= Lucius Thompson-McCausland =

British economist (1904–1984)

Lucius Perronet Thompson-McCausland (12 December 1904 – 16 February 1984) was a British economist who took part in the Bretton Woods Conference and was a Treasury advisor during the sterling crisis in the 1960s.

Thompson was the son of Sir John Thompson and his wife Ada Tyrrell. His father was Chief Commissioner of Delhi between 1928 and 1932. He was educated at Repton School and was a scholar at King's College, Cambridge. He joined Herbert Wagg & Co in 1928 and the Financial News, and Moody's Economist service in 1929. He left the Financial News in 1934 and in 1939 left Moody's and joined the Bank of England as a temporary clerk and was assistant adviser from 1941 to 1949. He assumed the surname Thompson-McCausland by Royal Licence on 16 April 1942, in accordance with family settlement.

==Career==
Thompson-McCausland had important roles at the Bank of England and accompanied John Maynard Keynes to the Bretton Woods conference in 1944 and, after Keynes' death in 1946, to the Havana Conference in 1948. He was advisor to the Governor of the Bank of England from 1949 until 1965. He became a governor of Repton School in 1953 and was chairman of the Governors from 1959 to 1970. From 1964 to 1969 he was chairman of the Corporation of Working Men's Colleges. In 1965 he left the Bank of England and became a Director of Dun and Bradstreet until 1975. He lived at Epcombs, Hertingfordbury, Hertfordshire, and was High Sheriff of Hertfordshire from 1965 to 1966. From 1965 to 1968, he was a consultant to the Treasury on the international monetary problems. In 1967 he became a Director of Tricentrol Ltd, becoming chairman in 1970. He also re-joined Moody's in 1970. From 1969 to 1980 he was principal of the Corporation of Working Men's College. In 1975 he left Dun and Bradstreet and Moody's, and in 1976 he left Tricentrol. He described his recreations as gardening and travel.
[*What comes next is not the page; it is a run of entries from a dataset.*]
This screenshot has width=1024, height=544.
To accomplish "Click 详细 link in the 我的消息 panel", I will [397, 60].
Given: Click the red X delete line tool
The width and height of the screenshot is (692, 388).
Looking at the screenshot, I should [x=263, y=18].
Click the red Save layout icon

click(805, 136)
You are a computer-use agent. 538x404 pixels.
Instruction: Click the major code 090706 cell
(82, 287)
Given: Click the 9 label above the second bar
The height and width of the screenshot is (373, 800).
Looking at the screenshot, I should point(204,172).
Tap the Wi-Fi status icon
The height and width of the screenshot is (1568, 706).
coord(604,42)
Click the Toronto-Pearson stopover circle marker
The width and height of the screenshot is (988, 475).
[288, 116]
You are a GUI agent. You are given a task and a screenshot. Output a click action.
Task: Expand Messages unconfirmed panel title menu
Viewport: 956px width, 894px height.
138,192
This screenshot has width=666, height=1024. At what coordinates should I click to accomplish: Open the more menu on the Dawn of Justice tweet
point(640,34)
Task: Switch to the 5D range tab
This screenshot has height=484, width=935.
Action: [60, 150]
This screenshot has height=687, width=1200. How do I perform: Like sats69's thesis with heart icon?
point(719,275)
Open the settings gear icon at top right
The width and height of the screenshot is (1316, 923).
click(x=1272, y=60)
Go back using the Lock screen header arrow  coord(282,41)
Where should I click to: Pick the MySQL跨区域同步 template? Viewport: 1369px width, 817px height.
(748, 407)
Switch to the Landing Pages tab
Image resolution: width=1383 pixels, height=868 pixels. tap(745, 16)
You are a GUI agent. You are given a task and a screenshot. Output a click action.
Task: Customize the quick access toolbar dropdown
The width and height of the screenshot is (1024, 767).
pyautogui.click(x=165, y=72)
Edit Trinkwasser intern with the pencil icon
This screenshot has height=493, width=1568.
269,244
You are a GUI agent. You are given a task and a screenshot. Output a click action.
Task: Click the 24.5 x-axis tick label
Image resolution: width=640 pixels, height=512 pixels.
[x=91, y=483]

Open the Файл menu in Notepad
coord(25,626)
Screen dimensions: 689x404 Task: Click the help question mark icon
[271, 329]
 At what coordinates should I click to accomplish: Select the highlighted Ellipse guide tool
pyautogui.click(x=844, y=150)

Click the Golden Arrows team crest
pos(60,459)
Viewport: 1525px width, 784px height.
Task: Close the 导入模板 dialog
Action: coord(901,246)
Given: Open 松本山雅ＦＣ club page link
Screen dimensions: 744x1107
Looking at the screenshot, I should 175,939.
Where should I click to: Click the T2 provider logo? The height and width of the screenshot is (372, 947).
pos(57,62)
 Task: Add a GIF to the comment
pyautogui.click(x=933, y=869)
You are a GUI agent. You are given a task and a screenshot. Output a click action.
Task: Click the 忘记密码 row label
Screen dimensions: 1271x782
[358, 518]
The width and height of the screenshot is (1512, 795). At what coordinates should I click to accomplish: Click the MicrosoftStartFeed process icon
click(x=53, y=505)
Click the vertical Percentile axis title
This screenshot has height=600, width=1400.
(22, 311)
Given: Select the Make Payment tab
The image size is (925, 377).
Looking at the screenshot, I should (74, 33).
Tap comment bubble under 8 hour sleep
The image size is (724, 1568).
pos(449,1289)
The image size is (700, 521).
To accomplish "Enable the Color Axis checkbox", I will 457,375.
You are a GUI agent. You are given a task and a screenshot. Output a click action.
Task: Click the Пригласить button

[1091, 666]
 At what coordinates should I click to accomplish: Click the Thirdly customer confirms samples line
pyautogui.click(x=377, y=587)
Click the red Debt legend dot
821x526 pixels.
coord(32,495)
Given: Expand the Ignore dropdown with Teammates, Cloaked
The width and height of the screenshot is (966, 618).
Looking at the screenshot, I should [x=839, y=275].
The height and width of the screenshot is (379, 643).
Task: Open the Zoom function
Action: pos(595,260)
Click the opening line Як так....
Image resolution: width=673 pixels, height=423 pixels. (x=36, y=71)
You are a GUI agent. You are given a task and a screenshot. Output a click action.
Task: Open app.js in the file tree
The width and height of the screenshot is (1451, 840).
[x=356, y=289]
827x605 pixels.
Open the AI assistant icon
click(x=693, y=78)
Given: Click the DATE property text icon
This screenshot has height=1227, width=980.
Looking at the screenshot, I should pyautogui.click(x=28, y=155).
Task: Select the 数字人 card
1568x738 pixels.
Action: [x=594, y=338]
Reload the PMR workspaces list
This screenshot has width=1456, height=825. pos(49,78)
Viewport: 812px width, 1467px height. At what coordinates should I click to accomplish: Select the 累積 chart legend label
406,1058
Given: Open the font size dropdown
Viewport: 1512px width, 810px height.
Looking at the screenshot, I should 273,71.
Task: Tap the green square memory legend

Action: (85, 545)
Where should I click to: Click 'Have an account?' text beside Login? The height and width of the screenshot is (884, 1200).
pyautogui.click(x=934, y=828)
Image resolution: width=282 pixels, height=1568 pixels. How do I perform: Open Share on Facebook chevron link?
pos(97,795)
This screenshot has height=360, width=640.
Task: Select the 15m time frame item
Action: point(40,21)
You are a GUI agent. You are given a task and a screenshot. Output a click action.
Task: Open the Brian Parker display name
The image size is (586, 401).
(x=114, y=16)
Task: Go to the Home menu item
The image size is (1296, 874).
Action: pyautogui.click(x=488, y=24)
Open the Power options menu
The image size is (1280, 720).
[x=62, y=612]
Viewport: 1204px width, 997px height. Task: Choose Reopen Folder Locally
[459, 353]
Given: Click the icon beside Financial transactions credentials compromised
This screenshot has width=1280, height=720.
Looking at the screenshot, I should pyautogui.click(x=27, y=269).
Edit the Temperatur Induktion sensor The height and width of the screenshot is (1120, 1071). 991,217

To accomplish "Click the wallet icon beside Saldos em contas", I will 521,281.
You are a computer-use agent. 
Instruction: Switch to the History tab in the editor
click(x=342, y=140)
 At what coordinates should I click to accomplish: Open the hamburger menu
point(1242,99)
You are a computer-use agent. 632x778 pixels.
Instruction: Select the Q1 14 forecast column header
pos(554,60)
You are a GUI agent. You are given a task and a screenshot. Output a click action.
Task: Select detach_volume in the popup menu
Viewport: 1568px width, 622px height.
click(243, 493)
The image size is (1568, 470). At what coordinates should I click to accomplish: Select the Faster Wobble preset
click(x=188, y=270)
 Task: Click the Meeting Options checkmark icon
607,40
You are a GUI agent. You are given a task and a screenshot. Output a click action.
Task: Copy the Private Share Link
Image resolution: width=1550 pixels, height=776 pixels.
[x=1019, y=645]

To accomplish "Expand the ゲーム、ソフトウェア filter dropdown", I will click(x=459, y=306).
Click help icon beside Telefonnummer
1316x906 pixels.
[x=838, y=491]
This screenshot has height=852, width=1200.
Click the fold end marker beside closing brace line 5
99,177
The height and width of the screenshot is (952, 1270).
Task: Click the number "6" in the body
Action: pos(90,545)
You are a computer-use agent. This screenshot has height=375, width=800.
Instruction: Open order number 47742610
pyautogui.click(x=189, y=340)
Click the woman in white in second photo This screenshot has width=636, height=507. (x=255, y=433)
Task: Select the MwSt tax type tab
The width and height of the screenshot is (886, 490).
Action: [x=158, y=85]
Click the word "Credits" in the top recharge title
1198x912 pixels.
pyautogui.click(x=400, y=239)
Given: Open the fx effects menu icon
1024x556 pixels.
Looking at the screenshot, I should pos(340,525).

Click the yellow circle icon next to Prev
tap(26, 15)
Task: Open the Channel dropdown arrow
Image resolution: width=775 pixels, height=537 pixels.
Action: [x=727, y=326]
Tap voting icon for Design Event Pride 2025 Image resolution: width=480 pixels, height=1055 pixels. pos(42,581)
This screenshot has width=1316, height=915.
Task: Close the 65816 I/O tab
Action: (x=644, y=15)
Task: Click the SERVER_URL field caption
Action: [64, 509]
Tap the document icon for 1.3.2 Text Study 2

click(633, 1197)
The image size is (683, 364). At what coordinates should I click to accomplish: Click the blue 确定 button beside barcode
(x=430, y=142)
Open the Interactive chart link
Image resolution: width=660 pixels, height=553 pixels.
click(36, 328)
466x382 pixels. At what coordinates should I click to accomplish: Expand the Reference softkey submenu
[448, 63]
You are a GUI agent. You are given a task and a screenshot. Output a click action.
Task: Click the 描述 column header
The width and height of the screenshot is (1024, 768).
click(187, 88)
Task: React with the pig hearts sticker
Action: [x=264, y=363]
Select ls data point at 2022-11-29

He died on 16 February 1984.

==Personal life==
Thompson married Helen Laura McCausland on 30 April 1930 and they had six children:
- Marcus (b. 1931)
- Marianne (b. 1932)
- Dominick (1936–1936, died in infancy)
- Benedict (b. 1938)
- Eileen (b. 1939)
- Emma (b. 1942)
Marcus became a clergyman. Benedict rowed in the 1959 Boat Race for Cambridge and became a banker. Emma married Dr. Henry Armstrong and they are the parents of actor and comedian Alexander Armstrong.